Alice est tirée de son rêve par la sonnette de sa porte d'entrée. Étrange. Elle passe son peignoir et accueille son visiteur. Le colis de la poste qui renferme sa nouvelle cafetière entre les mains, elle ne peut s'empêcher de détailler le logo en forme de "a" souligné d'un sourire orange. Un sourire arrogant, vénal et carnassier.
- Non, dit-elle, je ne le prends pas. Retournez-le.
Cela commence ainsi. Le matin même, elle apporte sa vieille cafetière en inox à réparer. Les meubles en kit commandés ? Décommandés. Elle ira chiner à la brocante. Finis les tupperwares, bonjour les bocaux de mamie. Alignés sur l'étagère, ils sont du plus bel effet. Les mouchoirs brodés en tissus reprennent place sur la commande, les pots en terre cuite redonnent de la vie à ses plantes qui se lassaient de leurs pots artificiels. À chacune de ses initiatives, son appartement abandonne son air blanc, propre, moderne pour une ambiance feutrée, intimiste et personnelle.
La sorcière avait raison. Avant tout, faire du beau. Parce que le beau est bien plus agréable que le bien forcé. En cherchant le beau on élimine le vite fabriqué, le peu durable, la camelote. Adieu les vulgaires photocopies, ses murs sont aujourd'hui ornés de peintures d'une modeste peintre locale.

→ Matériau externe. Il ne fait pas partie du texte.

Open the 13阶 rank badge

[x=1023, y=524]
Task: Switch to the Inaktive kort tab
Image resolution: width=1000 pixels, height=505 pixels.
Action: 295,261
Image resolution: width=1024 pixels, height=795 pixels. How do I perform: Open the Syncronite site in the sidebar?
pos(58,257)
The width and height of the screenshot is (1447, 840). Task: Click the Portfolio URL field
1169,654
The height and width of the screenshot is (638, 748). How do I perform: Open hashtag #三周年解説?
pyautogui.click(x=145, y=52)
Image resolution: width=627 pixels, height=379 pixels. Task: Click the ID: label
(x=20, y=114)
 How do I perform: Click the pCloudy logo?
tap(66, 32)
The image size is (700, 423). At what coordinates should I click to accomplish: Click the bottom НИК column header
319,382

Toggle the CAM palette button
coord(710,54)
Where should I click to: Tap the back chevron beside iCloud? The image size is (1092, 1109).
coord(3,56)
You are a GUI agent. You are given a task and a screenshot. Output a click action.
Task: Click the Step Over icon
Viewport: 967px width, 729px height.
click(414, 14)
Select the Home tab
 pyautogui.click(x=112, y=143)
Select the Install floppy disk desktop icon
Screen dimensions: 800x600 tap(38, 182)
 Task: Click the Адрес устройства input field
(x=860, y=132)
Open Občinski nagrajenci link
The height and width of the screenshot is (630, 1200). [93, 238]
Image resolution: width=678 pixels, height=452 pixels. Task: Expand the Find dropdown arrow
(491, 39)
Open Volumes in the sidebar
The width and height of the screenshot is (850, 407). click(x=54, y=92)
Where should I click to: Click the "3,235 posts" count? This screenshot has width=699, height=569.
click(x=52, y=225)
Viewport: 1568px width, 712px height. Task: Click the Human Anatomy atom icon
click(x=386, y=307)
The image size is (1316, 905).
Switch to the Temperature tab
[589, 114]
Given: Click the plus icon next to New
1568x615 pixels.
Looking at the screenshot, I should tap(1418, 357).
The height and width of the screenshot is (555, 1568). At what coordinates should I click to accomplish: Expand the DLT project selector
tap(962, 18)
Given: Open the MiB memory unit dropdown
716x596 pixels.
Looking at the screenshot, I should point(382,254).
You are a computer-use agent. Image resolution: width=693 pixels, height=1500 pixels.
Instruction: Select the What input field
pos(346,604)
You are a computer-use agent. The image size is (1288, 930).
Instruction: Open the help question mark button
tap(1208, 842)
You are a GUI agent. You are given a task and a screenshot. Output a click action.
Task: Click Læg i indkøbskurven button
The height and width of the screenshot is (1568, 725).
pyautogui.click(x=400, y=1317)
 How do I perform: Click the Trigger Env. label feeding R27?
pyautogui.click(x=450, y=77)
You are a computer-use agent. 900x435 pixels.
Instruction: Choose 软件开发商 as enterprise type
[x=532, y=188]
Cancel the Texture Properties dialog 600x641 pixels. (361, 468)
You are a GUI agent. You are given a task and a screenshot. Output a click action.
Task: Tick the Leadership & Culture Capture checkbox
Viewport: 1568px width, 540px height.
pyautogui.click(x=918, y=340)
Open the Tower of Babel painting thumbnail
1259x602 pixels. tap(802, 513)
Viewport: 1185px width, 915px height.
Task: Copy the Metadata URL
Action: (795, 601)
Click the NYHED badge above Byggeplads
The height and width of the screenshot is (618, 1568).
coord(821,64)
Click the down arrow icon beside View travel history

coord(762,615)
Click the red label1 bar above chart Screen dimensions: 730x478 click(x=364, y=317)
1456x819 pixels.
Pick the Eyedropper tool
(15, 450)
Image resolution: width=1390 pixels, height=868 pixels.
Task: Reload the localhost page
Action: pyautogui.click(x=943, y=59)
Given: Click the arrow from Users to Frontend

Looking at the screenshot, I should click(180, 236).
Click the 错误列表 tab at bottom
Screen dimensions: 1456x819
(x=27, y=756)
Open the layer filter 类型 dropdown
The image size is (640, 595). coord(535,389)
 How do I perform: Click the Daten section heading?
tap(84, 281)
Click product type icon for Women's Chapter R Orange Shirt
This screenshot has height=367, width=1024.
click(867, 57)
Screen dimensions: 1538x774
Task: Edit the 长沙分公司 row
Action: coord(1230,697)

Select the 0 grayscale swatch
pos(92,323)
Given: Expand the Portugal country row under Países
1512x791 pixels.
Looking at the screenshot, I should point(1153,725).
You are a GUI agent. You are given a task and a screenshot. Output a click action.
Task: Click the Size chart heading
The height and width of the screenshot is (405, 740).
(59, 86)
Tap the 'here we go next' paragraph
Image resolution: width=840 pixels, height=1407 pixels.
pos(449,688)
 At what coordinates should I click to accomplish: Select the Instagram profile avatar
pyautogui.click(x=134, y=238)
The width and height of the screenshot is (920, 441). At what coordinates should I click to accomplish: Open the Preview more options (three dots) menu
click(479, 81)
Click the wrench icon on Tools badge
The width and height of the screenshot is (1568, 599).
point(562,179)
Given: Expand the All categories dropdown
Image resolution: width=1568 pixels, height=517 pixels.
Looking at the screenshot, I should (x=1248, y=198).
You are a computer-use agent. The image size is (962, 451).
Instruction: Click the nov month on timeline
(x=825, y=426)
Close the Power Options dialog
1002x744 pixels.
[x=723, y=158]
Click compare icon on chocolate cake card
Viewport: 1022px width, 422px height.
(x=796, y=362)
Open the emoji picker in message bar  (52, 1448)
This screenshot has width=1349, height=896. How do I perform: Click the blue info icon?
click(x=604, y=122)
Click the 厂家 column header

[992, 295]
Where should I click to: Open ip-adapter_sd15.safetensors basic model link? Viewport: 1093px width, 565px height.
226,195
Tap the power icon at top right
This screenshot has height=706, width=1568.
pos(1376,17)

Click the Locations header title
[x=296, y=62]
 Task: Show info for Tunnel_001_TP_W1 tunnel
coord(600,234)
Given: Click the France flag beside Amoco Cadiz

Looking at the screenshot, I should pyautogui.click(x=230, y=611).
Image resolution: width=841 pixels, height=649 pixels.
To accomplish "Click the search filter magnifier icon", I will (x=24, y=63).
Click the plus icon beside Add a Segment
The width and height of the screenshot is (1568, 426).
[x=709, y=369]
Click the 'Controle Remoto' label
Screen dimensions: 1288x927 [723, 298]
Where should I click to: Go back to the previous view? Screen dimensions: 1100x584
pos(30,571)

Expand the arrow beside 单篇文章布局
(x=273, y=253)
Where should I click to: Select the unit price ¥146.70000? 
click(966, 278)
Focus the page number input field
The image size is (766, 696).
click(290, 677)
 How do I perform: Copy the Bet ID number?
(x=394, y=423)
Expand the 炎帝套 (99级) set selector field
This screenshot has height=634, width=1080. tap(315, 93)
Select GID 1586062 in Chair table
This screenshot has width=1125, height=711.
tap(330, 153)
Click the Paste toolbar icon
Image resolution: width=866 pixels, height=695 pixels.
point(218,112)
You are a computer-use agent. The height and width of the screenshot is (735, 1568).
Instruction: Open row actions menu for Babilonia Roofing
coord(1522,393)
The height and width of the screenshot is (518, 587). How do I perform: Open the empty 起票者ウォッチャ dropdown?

La froideur du plastique laisse place à l'adorable imperfection du bois et du fer forgé. L'avantage du beau c'est qu'il se voit. Il rend heureux et se répand comme une douce maladie. Respecter la planète c'est avant tout la rendre belle. Et l'effort qu'Alice devait hier encore fournir est devenu maintenant un plaisir, volontaire et non parce qu'il le faut.
Elle commencera par convertir ses voisins afin que la cour de l'immeuble et leur rue regagnent leur lettre de noblesse. Un coup de balai, réparer le portail, quelques plantes et un peu d'huile de coude et leur quartier annoncera aux visiteurs : bienvenue.
Vieille sorcière. Élucubration de jeune fille en détresse ou réalité, il lui a suffi d'un mot pour qu'Alice emprunte le chemin de la solution. Beau. Tout simplement beau.